There are many ways to acknowledge the day rather than simply saying "Happy Memorial Day," according to Sarah. Red Poppy Flowers are worn in remembrance of those who died fighting for our nation. Flags are flown at half mast until noon to symbolize it is a day of "National Mourning." You can visit memorials and cemeteries to pay your respects or participate in laying battlefield crosses, wreaths, flowers and/or flags at their gravesites.
TD Bank colleagues support Memorial Day Flowers Foundation
"Memorial Day is a day that we focus on our utmost gratitude for the soldiers who died protecting our great nation and the families who lost their loved ones, " said Paul Bajus Head of U.S. Contact Centers and Executive Lead for TD's D&I Veterans pillar. "As a veteran, I acknowledge the great importance of a day where we are all united in recognizing sacrifices made by our armed services. I ask that all of us take a moment to remember that we can live our lives freely because of these fallen heroes."
TD Bank encourages people to reflect on the day.
“At TD, we celebrate the dedication and bravery of all military personnel and are deeply appreciative of their commitment to our country," said Ernie Diaz, Head of U.S. Distribution, Wealth and TD Auto Finance and Management Committee Sponsor for the Veterans Pillar at TD. "Memorial Day is a particularly important day for us as we collectively pause to reflect and honor the service members who gave their lives for this great nation, as well as the families and friends they left behind."

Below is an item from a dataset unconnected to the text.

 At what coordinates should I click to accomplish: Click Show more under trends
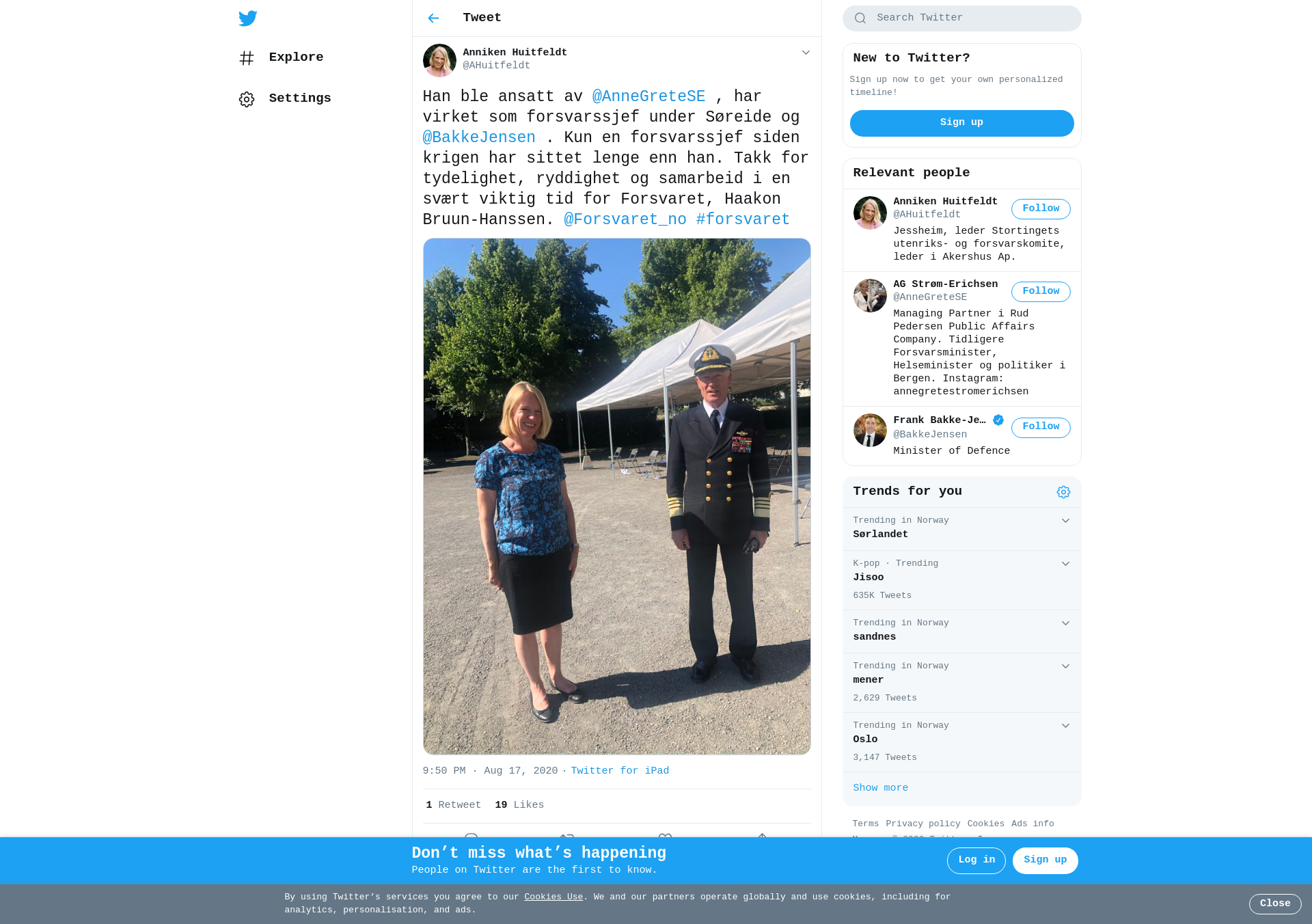(880, 788)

Robert usually has a quiet day because of a feeling that many who put on the uniform share – survivor's guilt. He often goes to a Memorial Park near where he lives and walks around while remembering a soldier he served with who didn't make it home. This year, Robert, along with about a dozen other TD colleagues will be going to Arlington Cemetery for the Memorial Day Flowers Foundation (MDFF) program which TD has supported since 2013.
As the father of two very young children, Robert hasn't yet fully explained his military service experience. But as his children get older, he considers what he would want them to learn.
"There are a lot of honorable people out there who have given up so much so you can have your way of life, " he said. "That is what is important."